Alfredo Facchini
L’ho scritto esattamente un anno fa e non è cambiato niente. Anzi.
Non è carestia. Non è emergenza umanitaria. È un progetto. È un’arma. È genocidio. Smettiamola di chiamarla crisi. La fame a Gaza non è un effetto collaterale: oggi è il cuore della strategia. I corpi emaciati dei bambini palestinesi, gli occhi spenti delle madri, non sono effetti collaterali. Sono obiettivi. Chi controlla il cibo, controlla la vita. Chi nega il cibo, decide chi muore. Israele lo ha detto a chiare lettere: “Nessuna elettricità, nessuna acqua, nessun carburante.” Poi: nessuna farina. Nessun riso. Nessun futuro.
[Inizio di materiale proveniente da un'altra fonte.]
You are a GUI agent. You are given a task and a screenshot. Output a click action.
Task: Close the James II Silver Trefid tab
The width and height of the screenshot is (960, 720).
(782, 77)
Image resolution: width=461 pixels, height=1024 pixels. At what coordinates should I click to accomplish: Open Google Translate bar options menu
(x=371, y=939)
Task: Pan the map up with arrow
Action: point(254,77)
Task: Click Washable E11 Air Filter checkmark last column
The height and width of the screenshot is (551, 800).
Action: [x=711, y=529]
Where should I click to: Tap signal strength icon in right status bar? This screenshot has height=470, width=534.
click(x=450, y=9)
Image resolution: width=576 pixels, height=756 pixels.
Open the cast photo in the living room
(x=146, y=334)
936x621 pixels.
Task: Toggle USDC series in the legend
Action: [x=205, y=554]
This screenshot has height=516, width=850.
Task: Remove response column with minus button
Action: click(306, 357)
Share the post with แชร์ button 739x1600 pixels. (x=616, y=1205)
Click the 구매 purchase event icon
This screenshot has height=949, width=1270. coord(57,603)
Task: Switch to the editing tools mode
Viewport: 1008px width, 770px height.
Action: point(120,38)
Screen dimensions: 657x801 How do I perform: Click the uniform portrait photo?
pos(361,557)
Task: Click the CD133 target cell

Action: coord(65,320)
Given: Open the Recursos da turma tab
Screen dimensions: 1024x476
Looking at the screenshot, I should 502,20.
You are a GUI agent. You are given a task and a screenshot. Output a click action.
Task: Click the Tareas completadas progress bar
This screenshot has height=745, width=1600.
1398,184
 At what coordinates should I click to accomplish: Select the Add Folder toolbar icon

Nel 2025 si è deciso che i palestinesi possono sparire del tutto. Unica via d’uscita: scappare dalla loro terra ridotta a un girone infernale. E il mondo? Il mondo guarda. Al massimo s’indigna per trentadue secondi. L’ONU balbetta. L’Europa firma nuovi accordi commerciali. Sanzioni? Neanche a parlarne. Gli Stati Uniti, imperterriti, forniscono bombe e diplomazia tossica. L’Italia – il governo – continua a mercanteggiare sottobanco con Tel Aviv. E nel frattempo si addestra l’opinione pubblica a temere l’antisemitismo. Kippà sulla testa.
Serve una rottura. Boicottaggio. Disobbedienza civile. Presidi permanenti. Interruzione delle rotte del business genocidario. Ogni merce Made in Israel – avocado, datteri Medjool, melagrane, limoni, arance, arachidi, vini Shvo-Binyamin, salsa tahina, prodotti SodaStream, ptitim (cuscus israeliano), dolcetti Krembo – lasciata sugli scaffali, forse è una pallottola in meno nel ventre di un bambino palestinese. Il prefisso barcode 729 è associato a Israele. Chi ha ancora coscienza, parli. Chi ha ancora coraggio, agisca. Il popolo palestinese non ha bisogno di compassione. Ha bisogno di compagni. Di rabbia. Di lotta.
La fame non è una carestia. È un crimine. E il nostro silenzio lo firma.